Flandern beginnt Verhandlungen zur Regierungsbildung

In Flandern starten am Montag offiziell die Verhandlungen zur Bildung einer neuen Regierung. Regierungsbildner Jan Jambon von der N-VA hat die Unterhändler von Christdemokraten und Liberalen einberufen. Die drei Parteien bildeten auch die vorherige Regierung.

Jan Jambon (Bild: Benoit Doppagne/Belga)

Jan Jambon am 13. August in Brüssel (Bild: Benoit Doppagne/Belga)

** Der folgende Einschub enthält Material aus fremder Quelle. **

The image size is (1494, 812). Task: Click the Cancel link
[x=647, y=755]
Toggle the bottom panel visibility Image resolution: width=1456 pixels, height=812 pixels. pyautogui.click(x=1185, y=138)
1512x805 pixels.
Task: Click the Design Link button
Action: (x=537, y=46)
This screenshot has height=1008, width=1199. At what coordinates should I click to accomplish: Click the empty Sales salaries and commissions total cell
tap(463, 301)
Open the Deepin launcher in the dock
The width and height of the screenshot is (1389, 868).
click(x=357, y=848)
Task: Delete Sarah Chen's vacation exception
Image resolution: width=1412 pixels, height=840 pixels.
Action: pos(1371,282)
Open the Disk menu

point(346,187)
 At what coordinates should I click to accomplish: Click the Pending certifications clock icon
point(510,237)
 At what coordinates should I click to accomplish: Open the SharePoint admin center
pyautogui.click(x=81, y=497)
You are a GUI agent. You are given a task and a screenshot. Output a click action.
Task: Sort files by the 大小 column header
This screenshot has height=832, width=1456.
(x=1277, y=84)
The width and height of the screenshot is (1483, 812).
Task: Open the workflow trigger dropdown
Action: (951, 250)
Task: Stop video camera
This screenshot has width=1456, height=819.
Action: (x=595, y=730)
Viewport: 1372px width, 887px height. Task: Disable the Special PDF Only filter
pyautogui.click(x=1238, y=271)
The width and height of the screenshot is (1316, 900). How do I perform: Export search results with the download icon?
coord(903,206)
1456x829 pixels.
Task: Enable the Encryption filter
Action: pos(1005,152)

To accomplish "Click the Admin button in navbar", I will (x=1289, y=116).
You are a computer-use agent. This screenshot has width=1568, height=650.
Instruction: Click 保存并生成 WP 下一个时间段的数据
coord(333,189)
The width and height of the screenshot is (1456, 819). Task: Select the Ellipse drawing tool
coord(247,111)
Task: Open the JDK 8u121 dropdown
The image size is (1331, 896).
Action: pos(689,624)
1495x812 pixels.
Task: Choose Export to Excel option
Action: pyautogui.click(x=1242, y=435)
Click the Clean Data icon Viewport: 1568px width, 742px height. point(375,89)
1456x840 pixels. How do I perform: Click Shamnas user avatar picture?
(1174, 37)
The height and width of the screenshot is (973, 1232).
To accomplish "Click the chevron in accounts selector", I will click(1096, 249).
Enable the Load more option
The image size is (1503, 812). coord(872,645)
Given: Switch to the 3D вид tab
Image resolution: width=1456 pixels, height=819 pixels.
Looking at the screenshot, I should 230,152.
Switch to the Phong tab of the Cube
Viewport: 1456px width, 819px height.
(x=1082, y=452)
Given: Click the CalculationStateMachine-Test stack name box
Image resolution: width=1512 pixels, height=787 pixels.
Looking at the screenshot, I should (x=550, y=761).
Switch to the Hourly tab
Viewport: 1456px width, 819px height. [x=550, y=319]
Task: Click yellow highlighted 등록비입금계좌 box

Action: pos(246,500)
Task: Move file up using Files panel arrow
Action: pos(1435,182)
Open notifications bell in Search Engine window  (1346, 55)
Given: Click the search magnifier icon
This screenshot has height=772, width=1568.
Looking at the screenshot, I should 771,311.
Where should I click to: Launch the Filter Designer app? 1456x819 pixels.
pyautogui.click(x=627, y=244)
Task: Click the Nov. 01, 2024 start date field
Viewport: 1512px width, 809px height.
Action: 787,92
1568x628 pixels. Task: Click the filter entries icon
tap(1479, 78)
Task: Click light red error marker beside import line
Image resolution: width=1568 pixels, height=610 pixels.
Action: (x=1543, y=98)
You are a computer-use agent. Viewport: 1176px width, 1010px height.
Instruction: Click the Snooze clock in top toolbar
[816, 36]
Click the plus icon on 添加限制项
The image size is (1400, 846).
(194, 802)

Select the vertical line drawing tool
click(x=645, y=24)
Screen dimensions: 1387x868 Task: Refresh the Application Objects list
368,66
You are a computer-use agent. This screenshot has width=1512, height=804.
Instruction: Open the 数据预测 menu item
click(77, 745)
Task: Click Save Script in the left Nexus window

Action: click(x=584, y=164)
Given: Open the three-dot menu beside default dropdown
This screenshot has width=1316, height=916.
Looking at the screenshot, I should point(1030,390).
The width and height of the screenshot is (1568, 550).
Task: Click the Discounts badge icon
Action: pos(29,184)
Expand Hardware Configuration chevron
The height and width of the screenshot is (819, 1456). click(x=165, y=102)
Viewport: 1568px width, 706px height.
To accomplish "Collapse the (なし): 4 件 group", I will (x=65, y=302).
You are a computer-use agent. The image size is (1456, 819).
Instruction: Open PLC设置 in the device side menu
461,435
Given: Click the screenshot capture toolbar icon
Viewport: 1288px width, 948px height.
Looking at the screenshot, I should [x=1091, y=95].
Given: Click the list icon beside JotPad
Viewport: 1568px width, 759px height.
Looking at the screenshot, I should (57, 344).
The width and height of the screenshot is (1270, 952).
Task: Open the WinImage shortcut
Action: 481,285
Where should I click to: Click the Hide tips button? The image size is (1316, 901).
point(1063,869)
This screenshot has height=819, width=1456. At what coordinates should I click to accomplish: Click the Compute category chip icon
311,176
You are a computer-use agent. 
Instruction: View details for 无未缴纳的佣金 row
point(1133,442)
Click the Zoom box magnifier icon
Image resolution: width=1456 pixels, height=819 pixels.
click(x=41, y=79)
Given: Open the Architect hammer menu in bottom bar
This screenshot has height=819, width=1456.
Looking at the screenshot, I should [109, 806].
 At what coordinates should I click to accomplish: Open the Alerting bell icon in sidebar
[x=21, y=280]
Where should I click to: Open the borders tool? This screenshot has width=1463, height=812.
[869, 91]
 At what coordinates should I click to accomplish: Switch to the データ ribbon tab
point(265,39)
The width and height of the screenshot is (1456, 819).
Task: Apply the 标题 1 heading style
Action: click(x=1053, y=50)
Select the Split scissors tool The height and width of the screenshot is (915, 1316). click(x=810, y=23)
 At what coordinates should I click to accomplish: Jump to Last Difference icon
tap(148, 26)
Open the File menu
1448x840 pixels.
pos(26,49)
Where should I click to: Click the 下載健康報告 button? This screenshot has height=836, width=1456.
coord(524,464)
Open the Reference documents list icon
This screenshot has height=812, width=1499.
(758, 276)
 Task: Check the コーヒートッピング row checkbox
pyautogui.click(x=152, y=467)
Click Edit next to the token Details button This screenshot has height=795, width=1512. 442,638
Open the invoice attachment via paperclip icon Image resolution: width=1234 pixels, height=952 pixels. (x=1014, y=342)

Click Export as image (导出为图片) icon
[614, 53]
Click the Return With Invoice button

15 Arbeitsgruppen haben in den letzten Wochen an den Inhalten für ein gemeinsames Programm gearbeitet. Beobachter erwarten, dass die Koalitionsverhandlungen schnell zum Ziel führen. Bis zum 23. September, wenn das flämische Parlament aus der Sommerpause zurückkehrt, soll die Regierung stehen.

In der Wallonie kommt das Parlament am 14. September wieder zusammen. Ob bis dahin die neue Regierung steht, ist fraglich. Seit zwei Wochen arbeitet PS-Chef Elio Di Rupo an einem Synthesepapier, das als Grundlage für Koalitionsgespräche mit den Liberalen und Ecolo dienen soll. Es bleibt abzuwarten, ob die Grünen sich damit anfreunden können. Sie sind für eine Regierungsmehrheit nicht notwendig.